1976年、東京都生まれ。ジャーナリスト。『ルポ イチエフ 福島第一原発レベル7の現場』(岩波書店)で平和・協同ジャーナリスト基金賞、日本ジャーナリスト会議によるJCJ賞を受賞。三浦英之氏との共著『日報隠蔽 南スーダンで自衛隊は何を見たのか』(集英社)で石橋湛山記念 早稲田ジャーナリズム大賞を受賞。著書に『日米密約 裁かれない米兵犯罪』(岩波書店)、『経済的徴兵制』(集英社新書)、共著に伊勢﨑賢治氏との『主権なき平和国家 地位協定の国際比較からみる日本の姿』(集英社クリエイティブ)等多数。

伊勢﨑賢治

1957年、東京都生まれ。東京外国語大学大学院総合国際学研究院教授。インド留学中、スラム住民の居住権運動にかかわり、国際NGOでアフリカの開発援助に従事。2000年より国連PKO幹部として、東ティモールで暫定行政府県知事、2001年よりシエラレオネで国連派遣団の武装解除部長を歴任。2003年からは、日本政府特別顧問としてアフガニスタンの武装解除を担う。

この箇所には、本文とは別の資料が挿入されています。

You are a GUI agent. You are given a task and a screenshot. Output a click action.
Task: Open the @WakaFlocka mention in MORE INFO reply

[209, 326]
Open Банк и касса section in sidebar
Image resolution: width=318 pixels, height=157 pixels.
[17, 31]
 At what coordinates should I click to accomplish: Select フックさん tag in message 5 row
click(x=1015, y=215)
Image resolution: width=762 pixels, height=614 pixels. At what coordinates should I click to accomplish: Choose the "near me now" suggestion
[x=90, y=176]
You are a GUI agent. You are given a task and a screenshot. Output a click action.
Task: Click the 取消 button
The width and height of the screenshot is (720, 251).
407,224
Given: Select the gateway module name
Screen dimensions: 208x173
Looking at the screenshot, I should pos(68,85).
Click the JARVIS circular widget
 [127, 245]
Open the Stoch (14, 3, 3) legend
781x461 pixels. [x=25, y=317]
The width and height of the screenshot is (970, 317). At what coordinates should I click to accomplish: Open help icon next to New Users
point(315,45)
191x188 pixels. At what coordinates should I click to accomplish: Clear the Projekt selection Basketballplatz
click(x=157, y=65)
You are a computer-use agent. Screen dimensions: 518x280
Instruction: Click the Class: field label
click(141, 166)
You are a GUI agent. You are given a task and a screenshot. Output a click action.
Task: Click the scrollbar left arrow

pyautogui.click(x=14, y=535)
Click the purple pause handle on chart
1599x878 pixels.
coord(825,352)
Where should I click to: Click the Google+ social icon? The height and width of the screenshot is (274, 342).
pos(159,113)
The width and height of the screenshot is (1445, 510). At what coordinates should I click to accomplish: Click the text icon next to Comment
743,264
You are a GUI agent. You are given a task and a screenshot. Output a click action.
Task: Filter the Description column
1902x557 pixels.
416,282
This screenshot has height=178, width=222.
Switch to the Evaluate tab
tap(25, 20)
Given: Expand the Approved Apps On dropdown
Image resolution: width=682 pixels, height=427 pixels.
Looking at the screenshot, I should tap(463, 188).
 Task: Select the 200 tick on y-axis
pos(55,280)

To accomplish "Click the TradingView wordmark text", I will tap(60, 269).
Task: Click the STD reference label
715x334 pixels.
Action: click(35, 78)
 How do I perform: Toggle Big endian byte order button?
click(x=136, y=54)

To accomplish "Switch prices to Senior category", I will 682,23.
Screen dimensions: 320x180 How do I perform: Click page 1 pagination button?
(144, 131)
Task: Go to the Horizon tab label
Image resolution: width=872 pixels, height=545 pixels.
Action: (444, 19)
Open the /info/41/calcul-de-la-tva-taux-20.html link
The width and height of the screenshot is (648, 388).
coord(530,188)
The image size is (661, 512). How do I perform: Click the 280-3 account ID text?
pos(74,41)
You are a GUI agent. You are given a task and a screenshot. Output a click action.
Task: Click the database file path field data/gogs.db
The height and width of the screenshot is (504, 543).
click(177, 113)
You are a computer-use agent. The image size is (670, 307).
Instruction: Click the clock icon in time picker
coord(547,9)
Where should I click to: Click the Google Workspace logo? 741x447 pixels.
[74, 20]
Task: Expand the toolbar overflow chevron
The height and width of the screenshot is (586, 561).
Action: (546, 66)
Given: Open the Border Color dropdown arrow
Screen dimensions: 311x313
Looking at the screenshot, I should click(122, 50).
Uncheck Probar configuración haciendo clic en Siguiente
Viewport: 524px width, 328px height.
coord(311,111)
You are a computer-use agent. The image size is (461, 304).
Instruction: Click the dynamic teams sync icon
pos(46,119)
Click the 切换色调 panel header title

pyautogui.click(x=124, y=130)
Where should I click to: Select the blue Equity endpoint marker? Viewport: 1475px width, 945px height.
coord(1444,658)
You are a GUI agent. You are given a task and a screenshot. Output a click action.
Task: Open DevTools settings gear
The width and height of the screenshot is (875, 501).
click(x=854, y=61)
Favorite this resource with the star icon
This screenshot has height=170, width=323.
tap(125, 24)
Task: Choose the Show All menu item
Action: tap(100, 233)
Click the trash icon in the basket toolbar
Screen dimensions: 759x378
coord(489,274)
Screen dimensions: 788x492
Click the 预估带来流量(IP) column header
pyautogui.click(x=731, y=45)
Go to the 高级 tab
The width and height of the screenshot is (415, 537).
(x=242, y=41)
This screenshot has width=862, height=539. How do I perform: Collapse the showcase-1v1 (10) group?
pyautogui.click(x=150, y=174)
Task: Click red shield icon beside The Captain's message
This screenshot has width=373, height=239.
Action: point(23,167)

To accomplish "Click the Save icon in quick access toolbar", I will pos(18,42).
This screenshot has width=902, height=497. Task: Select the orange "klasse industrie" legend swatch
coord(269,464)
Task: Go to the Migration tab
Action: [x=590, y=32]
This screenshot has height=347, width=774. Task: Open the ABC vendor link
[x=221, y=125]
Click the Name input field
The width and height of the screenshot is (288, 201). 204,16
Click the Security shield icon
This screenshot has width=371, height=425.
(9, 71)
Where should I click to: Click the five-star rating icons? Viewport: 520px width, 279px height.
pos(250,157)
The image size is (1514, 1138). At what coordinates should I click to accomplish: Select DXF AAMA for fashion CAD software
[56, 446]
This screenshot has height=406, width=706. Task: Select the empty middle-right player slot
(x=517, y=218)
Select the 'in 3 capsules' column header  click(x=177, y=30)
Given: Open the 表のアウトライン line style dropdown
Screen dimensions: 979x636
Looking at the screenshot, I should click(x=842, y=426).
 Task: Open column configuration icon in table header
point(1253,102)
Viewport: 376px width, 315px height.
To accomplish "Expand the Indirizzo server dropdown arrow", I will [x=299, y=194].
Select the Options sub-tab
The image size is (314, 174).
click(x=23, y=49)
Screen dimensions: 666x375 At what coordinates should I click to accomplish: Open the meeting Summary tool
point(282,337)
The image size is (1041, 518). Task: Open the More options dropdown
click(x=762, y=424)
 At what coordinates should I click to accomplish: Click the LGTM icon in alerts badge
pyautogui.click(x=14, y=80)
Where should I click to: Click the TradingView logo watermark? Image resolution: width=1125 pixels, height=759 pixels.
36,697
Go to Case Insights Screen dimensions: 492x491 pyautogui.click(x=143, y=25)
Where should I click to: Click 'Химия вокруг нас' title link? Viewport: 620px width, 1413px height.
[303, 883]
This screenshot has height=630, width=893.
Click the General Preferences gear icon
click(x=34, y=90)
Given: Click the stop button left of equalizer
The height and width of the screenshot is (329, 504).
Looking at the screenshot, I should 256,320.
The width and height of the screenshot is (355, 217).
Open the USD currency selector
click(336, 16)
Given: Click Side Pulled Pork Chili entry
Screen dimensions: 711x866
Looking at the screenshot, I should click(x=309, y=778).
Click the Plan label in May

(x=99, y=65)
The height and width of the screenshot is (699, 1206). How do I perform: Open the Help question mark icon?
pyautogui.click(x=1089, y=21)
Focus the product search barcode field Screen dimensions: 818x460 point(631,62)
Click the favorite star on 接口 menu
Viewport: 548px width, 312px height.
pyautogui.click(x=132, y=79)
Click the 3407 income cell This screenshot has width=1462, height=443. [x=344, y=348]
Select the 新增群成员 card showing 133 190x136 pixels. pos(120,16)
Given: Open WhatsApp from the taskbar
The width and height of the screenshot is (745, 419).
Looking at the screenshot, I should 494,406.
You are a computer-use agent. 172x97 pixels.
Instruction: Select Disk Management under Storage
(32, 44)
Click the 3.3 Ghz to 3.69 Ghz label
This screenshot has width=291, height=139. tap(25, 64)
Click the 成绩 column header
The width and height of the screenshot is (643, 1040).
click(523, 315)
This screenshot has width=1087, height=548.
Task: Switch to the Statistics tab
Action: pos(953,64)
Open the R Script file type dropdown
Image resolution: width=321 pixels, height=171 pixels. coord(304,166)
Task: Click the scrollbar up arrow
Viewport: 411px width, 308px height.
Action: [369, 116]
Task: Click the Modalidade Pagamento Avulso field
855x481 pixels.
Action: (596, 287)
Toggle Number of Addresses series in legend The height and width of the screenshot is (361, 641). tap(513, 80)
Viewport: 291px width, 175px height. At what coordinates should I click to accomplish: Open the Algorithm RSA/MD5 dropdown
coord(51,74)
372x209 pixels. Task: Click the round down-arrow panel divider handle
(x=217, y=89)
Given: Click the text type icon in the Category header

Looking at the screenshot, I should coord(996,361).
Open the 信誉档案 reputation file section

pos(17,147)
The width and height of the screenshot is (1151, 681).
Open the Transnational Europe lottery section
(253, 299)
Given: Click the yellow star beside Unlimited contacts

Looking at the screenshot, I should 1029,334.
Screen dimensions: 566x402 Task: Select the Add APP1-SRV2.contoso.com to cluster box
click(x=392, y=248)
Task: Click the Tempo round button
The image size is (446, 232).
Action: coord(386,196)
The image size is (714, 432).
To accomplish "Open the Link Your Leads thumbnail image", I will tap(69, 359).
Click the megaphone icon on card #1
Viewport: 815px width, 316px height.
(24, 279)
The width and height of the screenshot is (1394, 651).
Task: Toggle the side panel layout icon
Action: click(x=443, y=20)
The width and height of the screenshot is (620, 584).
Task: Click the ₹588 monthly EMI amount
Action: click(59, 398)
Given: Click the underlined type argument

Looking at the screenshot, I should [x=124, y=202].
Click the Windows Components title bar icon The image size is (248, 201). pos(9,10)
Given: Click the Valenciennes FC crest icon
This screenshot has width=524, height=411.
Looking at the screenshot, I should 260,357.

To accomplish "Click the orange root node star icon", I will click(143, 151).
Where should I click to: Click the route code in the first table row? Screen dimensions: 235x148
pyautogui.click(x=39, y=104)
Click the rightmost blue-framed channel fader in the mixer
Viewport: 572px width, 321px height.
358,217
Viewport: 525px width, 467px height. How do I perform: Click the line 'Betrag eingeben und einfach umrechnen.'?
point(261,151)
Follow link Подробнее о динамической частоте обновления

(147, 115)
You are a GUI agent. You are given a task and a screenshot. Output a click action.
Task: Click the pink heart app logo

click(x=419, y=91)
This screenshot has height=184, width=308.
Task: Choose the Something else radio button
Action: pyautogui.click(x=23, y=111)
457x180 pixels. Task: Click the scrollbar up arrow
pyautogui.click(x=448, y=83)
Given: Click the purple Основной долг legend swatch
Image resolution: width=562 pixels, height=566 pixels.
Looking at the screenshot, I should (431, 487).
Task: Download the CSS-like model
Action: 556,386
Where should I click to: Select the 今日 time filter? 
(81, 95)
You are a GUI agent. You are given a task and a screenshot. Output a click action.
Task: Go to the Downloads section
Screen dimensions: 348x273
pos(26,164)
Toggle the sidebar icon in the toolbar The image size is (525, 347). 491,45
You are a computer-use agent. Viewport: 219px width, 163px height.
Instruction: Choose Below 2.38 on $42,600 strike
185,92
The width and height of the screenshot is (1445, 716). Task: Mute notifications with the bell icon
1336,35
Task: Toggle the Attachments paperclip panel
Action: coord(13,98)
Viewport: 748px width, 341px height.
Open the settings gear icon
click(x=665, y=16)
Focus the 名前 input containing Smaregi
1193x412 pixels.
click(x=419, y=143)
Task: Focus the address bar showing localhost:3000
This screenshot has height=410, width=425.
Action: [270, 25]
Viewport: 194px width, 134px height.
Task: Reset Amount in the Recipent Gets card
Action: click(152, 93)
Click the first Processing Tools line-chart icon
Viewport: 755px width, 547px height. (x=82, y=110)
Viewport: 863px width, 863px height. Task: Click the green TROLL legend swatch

著書に『武装解除 紛争屋が見た世界』(講談社現代新書)、共著に『新・日米安保論』(集英社新書)、『主権なき平和国家』(集英社クリエイティブ)など多数。

渡邊隆

1954 年生まれ。国際地政学研究所(IGIJ)副理事。元陸将。1977年に防衛大学校(機械工学)卒業の後、米国陸軍大学国際協力課程へ留学。その後、陸上自衛隊幕僚監部装備計画課長、第一次カンボジア派遣施設大隊長、陸上自衛隊幹部候補生学校長、第一師団長、統合幕僚学校長、東北方面総監などを歴任。